Craig C Earle,1 Olusegun Agboola,2 Jean Maroun,2 Lisa Zuraw,3 and Cancer Care Ontario Practice Guidelines Initiative’s Gastrointestinal Cancer Disease Site Group

1Dana-Farber Cancer Institute, Boston, Massachussetts, USA
2Ottawa Regional Cancer Centre, Ottawa, Ontario, Canada
3Department of Clinical Epidemiology and Biostatistics, McMaster University, Hamilton, Ontario, Canada

Received 26 July 2002; Revised 10 December 2002

Copyright © 2003 Hindawi Publishing Corporation. This is an open access article distributed under the Creative Commons Attribution License, which permits unrestricted use, distribution, and reproduction in any medium, provided the original work is properly cited.


BACKGROUND: Pancreatic adenocarcinoma is the fourth most common cause of adult cancer death.

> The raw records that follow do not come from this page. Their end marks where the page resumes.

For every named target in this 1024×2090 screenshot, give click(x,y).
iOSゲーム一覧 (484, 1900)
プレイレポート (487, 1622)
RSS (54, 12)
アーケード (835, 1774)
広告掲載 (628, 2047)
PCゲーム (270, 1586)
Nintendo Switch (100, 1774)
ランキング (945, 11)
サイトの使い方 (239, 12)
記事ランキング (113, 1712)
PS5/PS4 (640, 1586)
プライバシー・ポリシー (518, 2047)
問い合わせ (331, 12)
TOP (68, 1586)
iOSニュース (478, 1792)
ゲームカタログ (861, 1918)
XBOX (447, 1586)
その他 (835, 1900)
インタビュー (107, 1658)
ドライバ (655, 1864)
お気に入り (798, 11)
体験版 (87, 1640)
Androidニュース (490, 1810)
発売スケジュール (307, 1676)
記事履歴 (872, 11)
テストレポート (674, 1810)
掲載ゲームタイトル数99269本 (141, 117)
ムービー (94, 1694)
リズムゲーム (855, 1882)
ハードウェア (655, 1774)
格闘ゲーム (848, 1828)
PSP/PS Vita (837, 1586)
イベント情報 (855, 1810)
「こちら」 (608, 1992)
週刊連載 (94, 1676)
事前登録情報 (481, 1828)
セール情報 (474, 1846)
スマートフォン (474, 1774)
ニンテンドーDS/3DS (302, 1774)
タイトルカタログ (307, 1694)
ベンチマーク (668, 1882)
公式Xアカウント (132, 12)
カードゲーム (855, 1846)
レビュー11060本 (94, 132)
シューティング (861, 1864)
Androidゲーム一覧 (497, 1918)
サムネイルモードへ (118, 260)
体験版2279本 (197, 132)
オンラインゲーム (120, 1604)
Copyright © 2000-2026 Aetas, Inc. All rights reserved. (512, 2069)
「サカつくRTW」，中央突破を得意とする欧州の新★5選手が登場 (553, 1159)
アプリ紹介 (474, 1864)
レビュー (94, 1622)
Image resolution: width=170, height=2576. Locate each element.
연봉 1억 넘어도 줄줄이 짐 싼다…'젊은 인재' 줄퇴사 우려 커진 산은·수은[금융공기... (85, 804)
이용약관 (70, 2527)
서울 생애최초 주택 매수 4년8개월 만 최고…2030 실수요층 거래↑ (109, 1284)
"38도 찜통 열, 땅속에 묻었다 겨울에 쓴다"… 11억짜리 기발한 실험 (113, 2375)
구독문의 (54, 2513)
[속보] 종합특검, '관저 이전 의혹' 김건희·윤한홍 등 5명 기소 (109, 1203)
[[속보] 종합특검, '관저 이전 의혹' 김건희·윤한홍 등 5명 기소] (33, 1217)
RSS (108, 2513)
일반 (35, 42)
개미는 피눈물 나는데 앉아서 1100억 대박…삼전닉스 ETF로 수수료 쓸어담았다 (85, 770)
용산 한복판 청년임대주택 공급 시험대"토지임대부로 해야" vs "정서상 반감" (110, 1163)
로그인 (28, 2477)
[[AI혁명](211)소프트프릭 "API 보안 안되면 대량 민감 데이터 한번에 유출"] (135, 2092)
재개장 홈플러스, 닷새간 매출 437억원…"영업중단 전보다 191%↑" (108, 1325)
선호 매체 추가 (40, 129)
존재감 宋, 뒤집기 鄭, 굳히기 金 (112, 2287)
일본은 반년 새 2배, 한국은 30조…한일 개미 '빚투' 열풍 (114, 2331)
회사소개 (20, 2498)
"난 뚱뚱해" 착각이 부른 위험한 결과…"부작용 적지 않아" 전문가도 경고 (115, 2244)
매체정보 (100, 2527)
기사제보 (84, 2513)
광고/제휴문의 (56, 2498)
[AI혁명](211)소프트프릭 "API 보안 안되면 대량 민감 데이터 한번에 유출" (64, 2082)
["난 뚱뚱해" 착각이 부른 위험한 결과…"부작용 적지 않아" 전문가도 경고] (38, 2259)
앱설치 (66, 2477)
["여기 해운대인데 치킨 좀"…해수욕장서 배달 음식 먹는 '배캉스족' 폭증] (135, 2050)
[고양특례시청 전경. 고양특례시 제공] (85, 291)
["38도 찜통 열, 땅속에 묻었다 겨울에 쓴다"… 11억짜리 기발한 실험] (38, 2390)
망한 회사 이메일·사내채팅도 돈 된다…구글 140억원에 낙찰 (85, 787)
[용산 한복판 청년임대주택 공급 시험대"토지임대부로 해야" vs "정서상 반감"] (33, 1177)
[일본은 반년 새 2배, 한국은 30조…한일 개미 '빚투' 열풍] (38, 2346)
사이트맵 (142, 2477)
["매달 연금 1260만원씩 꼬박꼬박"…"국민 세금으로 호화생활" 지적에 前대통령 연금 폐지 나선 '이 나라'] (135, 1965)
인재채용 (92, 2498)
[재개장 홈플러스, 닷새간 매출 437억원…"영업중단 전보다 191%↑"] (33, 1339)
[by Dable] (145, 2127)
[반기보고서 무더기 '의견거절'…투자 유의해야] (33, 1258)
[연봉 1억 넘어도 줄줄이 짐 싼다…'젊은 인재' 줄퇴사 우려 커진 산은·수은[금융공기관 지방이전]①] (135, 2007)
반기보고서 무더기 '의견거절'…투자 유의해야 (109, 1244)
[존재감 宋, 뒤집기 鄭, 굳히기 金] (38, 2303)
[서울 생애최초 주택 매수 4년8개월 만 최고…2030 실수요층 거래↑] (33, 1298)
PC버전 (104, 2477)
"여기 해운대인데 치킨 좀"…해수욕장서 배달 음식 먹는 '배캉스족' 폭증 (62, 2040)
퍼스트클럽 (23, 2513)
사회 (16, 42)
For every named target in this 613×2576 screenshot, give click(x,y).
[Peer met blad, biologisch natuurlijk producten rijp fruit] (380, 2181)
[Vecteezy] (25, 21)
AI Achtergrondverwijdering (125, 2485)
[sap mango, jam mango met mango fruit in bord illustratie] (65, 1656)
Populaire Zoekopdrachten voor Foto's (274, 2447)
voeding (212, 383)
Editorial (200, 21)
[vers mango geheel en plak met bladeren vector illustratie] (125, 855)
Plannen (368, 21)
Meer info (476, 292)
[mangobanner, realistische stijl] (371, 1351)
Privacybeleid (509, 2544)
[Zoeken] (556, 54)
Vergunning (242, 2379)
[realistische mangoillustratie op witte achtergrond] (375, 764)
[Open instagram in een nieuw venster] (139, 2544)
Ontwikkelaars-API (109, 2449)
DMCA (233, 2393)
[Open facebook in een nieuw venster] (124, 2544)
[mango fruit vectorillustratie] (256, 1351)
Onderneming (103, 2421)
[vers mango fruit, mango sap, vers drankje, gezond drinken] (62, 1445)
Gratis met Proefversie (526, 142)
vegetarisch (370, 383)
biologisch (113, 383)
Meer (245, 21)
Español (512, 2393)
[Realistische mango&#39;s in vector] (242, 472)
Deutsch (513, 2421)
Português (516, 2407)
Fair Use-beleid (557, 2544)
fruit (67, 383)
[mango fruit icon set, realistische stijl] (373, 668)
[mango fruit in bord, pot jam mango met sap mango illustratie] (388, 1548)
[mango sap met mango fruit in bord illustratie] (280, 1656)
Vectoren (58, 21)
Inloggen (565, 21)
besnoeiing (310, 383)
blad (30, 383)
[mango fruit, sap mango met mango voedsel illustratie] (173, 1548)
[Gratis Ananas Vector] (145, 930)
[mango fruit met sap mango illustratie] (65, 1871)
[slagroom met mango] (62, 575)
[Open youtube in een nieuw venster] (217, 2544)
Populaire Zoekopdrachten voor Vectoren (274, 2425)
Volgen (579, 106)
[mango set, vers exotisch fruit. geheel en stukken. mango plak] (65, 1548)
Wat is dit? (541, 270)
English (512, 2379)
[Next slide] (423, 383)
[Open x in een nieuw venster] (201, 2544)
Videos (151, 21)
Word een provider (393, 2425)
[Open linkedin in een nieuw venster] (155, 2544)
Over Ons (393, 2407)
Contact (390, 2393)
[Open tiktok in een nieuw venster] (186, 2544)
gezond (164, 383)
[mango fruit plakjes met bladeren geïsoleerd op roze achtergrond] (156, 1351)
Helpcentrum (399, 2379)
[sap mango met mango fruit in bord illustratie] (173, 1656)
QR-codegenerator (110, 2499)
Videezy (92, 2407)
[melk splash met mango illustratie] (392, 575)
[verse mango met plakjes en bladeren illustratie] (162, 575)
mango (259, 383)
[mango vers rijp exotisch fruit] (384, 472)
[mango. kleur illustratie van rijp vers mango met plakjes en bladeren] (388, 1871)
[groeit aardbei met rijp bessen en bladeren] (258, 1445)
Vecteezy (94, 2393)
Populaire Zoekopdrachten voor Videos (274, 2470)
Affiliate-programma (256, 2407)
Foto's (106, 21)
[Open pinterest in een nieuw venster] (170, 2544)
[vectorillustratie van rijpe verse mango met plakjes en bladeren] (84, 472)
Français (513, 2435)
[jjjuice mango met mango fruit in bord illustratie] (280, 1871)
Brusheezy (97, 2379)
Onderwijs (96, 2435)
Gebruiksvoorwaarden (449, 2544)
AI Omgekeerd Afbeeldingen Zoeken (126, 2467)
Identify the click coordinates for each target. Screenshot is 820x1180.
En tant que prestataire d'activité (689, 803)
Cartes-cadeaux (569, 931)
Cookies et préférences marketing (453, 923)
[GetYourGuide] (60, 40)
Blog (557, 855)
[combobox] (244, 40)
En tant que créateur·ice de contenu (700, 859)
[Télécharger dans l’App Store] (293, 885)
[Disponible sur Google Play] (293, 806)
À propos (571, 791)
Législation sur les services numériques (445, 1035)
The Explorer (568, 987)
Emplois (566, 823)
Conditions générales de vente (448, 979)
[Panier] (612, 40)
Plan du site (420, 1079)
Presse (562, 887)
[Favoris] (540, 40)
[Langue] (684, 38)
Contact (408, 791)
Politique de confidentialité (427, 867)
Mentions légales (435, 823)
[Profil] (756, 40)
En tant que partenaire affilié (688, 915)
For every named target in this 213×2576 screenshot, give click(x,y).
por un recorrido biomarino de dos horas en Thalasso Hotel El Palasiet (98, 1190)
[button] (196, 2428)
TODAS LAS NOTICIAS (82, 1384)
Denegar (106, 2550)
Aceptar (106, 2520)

About 50% of patients present with metastatic disease, 20% with resectable disease and the remaining 30% of patients are diagnosed with incurable, locally advanced unresectable but nonmetastatic pancreatic cancer.

OBJECTIVES: To evaluate the current evidence regarding treatment of incurable, locally advanced, unresectable but nonmetastatic pancreatic cancer and produce an evidence-based practice guideline.

METHODS: A systematic review of the literature was performed. The MEDLINE, CANCERLIT, and Cochrane Library databases were searched using the following medical subject heading search terms: ‘pancreatic neoplasms’, ‘chemotherapy, adjuvant’, ‘radiotherapy’, ‘immunotherapy’, combined with the text words: ‘chemotherapy’, ‘radiotherapy’, ‘radiation’, ‘immunotherapy’, combined with terms for the following study designs or publication types: practice guidelines, meta-analyses and randomized controlled trials. The Physician Data Query clinical trials database and the proceedings of the annual meetings of the American Society of Clinical Oncology (1996 to 2001) and the American Society for Therapeutic Radiology and Oncology (1999 to 2001) were searched for reports of new or ongoing trials. Relevant literature was selected and reviewed independently, and the reference lists from these sources were searched for additional trials. Interpretation of evidence was resolved by consensus.

RESULTS: Eight randomized trials were obtained that met the inclusion criteria.

CONCLUSIONS: Recommendations are to offer combined chemotherapy and radiotherapy to suitable patients. The preferred chemotherapeutic agent to combine with radiotherapy is bolus or infusional 5-fluorouracil, but the optimal mode and duration of 5-fluorouracil delivery is unclear. Chemotherapy alone with gem-citabine is an acceptable alternative.